As exceções talvez sejam duas. Joe Doyle vive a reencarnação do Arcanjo Miguel na Terra e começa a gostar de ser tipo um Exterminador do Futuro na sequência de James Cameron e salvar a loira de parir uma maldição. E Eveline Hall, uma espécie de substituta de Helen Mirren, vive a humana mais devota de Satanás, além da mais insistente. Esses dois preenchem boa parte das duas horas de projeção em um vai-e-vem frenético para decidir o destino da humanidade ou do ventre da loira. Ou ambos.

Porém, visto como um todo, é difícil achar um momento que seja onde se encontra algum traço de paixão pelo filme. Ele poderia ser um pouco mais ruim e incitar risadas acidentais e faria sucesso. Ou poderia ser um pouco melhor e ganhar uma certa fama com o tempo. Ficar no meio termo sabota os esforços que qualquer bem intencionado e incauto espectador teria ao estar na sala de cinema. E por que ele estaria lá? Sei lá, de repente foi o único horário que ele tinha na agenda e ele foi empolgado mesmo com esse título e nomes semi desconhecidos nos créditos. Enfim, não podemos culpar a vítima pelo crime. É raro, mas há boas descobertas quando vamos ao cinema. A notícia triste é que não foi dessa vez.

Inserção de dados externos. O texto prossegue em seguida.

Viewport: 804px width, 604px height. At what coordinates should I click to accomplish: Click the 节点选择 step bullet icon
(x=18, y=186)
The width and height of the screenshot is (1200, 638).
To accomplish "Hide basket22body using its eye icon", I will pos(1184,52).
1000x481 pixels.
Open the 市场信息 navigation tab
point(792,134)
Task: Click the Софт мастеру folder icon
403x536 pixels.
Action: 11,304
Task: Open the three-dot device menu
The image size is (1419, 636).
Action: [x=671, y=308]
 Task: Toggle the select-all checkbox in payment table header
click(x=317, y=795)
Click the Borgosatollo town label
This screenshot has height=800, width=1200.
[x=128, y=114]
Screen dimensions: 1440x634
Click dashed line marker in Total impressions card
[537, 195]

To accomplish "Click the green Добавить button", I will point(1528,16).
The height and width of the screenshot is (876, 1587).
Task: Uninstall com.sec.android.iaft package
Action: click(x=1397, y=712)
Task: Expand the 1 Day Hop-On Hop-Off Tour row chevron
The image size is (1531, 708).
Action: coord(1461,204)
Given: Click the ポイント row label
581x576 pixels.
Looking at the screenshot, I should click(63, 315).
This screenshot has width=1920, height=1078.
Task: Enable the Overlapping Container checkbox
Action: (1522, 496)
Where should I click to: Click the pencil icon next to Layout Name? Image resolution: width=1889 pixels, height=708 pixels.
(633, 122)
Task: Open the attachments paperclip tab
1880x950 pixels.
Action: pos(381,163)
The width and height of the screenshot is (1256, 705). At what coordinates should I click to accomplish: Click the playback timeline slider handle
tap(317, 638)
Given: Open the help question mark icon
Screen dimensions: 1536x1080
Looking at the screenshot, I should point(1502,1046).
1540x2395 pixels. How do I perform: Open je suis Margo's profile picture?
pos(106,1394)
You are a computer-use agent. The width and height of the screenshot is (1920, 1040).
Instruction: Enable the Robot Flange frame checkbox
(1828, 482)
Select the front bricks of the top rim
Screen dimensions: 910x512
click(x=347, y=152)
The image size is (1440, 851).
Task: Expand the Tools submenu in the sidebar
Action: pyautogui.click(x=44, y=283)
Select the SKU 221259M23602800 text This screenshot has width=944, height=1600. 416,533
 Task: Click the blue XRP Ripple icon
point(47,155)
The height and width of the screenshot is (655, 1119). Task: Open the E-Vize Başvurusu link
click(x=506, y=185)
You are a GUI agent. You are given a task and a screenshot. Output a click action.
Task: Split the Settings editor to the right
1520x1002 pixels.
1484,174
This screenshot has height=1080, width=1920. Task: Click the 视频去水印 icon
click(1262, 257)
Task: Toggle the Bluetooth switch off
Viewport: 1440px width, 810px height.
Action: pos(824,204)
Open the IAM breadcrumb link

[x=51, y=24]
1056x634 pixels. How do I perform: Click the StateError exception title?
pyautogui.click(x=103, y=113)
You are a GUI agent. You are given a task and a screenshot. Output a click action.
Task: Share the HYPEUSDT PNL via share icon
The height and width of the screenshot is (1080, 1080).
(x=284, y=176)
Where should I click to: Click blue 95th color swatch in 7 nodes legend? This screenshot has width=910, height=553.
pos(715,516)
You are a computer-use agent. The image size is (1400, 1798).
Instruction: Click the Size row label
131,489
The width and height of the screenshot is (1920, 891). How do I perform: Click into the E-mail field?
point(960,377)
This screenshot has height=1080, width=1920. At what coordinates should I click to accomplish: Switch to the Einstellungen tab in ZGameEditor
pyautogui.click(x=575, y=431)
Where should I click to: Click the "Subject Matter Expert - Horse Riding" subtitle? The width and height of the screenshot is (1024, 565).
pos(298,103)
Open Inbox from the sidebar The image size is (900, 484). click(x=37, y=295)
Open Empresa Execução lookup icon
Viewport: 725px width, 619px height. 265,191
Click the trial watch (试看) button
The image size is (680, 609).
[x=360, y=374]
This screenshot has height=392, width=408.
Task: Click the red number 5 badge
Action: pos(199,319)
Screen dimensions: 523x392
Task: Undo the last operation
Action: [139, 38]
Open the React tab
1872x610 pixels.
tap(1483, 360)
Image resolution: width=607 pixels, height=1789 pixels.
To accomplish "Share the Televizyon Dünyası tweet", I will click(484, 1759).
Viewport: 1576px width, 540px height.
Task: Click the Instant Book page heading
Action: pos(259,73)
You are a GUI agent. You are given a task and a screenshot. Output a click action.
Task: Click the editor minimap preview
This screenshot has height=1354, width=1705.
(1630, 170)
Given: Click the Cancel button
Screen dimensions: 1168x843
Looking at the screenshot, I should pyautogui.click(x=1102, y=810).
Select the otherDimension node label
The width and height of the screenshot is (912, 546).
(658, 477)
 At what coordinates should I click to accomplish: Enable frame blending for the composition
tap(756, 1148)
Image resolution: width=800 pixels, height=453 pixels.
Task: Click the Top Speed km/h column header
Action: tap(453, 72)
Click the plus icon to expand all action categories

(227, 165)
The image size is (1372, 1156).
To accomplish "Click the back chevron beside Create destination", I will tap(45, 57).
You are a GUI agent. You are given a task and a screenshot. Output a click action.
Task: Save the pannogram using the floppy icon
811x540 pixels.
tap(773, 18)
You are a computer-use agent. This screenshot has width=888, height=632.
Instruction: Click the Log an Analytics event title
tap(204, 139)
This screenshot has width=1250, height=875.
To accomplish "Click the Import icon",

Todos nós gostaríamos de entender o sobrenatural em uma época cada vez mais objetiva e ganhar um certo amparo. E quando me refiro a sobrenatural não penso apenas em anjos e demônios, mas também em filmes como esse, de material original, que contra todo o bom senso, acaba chegando às telonas brasileiras. Por que esses filmes vêm para cá? Pagaremos sempre pelos nossos pecados ao não saber julgar o que passa diante de nossos olhos. Essa, sim, é uma verdadeira maldição.


“The Devil Conspiracy” (Cz, 2022), escrito por Ed Alan, dirigido por Nathan Frankowski, com Alice Orr-Ewing, Joe Doyle e Eveline Hall, Peter Mensah e Joe Anderson.